A course taught at Tulane University by Professor Mark Carson is geared towards teaching students about the longest battle fought by American soldiers overseas in U.S. history.
“I was trying to give the students a deeper understanding of why the U.S. went to war, why we fought the way we did, why we lost and what it means in terms of present and future conflicts,” Carson said.

Carson says each student had to write an oral history in which they interviewed someone who played some active part in either the war, the protest movement or in any other capacity.

“We’re doing a lot of oral histories,” Adam Eitmann, a Luling native who took the course, said. “We want to make sure people know who these veterans are and acknowledge them.”

Eitmann says he plans to continue to gather and preserve as much information about local Vietnam veterans as possible.
But Pitre didn’t feel honored when he first returned.
In fact, when he tried to become a member of the VFW Hall in Luling shortly after he arrived back home, he says he was talked down to by some veterans from earlier wars.

“They really didn’t want me to be a part of the VFW,” he said. “They made a lot of little snide comments, but that’s in the past now.”

Pitre says it took a heart attack to end his nightmares.
“I used to have terrible dreams about my experiences,” he said. “But ever since I suffered a heart attack, the dreams seemed to have stopped.”

And while Pitre may not consider himself a hero, at least one man will always remember the time he spent with the veteran.
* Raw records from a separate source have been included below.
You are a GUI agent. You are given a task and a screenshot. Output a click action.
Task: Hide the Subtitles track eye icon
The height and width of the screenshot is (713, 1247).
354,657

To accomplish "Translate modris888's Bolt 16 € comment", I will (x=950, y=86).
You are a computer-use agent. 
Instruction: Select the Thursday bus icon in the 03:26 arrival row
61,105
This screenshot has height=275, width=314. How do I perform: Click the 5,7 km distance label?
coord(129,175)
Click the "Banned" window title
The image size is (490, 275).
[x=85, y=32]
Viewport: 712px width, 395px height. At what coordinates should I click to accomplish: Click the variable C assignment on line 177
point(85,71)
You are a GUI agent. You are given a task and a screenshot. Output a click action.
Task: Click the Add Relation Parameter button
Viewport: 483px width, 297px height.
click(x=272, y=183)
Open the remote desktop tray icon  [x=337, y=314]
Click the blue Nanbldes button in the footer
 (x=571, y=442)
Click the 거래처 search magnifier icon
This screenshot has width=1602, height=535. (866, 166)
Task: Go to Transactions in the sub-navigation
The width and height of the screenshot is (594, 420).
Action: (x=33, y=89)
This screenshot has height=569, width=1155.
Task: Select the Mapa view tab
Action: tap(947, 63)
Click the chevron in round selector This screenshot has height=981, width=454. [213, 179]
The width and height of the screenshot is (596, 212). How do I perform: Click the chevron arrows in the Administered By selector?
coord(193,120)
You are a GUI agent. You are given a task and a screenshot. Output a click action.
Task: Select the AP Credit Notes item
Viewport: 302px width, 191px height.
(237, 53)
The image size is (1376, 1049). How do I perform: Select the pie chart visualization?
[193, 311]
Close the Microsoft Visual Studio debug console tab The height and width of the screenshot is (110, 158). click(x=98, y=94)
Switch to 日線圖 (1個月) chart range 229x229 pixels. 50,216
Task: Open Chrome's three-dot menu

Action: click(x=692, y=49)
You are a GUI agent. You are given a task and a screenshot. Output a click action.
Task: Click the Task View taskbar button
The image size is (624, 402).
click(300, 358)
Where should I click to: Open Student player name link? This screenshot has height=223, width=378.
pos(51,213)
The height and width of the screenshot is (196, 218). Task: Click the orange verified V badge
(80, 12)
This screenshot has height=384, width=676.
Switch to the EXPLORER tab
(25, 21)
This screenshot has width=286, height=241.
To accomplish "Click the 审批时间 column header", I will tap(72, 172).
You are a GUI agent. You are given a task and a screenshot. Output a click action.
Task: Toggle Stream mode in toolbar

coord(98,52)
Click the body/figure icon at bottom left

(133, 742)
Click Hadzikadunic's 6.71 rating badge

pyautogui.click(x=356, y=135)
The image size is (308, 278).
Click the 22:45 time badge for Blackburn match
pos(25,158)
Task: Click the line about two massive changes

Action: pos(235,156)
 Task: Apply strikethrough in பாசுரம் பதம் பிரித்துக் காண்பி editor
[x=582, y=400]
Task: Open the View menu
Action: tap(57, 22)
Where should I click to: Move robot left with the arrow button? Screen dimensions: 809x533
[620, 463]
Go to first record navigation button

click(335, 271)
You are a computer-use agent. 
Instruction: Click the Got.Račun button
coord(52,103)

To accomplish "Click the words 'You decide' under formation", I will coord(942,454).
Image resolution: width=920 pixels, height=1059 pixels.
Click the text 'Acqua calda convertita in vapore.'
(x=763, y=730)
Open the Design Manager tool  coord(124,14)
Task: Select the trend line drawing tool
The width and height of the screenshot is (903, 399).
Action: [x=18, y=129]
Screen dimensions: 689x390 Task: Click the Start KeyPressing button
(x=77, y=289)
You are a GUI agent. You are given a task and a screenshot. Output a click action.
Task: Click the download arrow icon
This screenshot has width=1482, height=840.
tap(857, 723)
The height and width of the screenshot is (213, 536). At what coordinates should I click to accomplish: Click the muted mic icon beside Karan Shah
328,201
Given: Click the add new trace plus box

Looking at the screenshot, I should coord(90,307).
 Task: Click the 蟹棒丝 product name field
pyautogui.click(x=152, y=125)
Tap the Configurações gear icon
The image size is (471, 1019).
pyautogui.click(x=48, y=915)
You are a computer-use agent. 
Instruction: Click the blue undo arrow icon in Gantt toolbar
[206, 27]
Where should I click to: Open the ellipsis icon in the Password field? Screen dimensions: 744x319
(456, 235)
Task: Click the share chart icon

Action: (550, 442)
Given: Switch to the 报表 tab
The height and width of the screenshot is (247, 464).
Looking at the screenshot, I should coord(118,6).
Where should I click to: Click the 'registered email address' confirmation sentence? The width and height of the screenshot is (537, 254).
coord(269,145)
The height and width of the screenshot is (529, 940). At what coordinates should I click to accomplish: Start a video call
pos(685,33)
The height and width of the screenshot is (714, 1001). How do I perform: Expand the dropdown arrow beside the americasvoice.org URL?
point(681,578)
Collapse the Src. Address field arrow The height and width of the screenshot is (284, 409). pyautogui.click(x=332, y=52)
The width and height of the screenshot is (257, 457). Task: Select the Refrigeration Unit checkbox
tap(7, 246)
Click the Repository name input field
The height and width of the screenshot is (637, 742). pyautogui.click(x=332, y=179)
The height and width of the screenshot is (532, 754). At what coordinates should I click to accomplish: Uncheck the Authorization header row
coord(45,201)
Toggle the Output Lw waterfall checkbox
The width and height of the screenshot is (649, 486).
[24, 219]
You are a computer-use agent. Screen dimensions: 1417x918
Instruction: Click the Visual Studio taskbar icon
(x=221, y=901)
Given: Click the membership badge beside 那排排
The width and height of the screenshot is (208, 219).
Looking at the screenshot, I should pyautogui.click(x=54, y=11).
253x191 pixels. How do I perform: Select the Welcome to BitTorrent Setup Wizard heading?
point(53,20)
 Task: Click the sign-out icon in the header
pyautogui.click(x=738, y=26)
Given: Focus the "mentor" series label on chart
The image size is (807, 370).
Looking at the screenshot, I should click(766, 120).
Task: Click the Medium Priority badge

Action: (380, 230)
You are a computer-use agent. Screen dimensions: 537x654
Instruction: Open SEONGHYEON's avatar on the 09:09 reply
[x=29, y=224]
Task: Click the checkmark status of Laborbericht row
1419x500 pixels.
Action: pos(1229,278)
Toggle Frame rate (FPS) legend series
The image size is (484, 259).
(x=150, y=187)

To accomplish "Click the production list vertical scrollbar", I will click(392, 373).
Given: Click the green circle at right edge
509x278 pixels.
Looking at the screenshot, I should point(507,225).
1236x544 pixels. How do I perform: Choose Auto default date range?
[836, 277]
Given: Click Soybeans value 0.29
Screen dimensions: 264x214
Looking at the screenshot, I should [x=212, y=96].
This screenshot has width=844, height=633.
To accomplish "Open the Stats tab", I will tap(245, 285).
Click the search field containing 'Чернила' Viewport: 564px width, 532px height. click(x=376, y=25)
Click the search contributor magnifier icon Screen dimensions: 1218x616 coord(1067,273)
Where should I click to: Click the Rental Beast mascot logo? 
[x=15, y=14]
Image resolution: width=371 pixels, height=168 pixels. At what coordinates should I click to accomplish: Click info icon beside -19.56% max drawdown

“Talking with Mr. Pitre was especially rewarding,” Eitmann said. “His story, like that of so many others, was complex on so many levels. While you are reading books about the history of U.S. involvement in Vietnam, it is easy to forget that the figures and names in the accounts  are real people.

“With Mr. Pitre, I got to put a face to the name, a soul with the accounts. It was a moving and humbling experience.”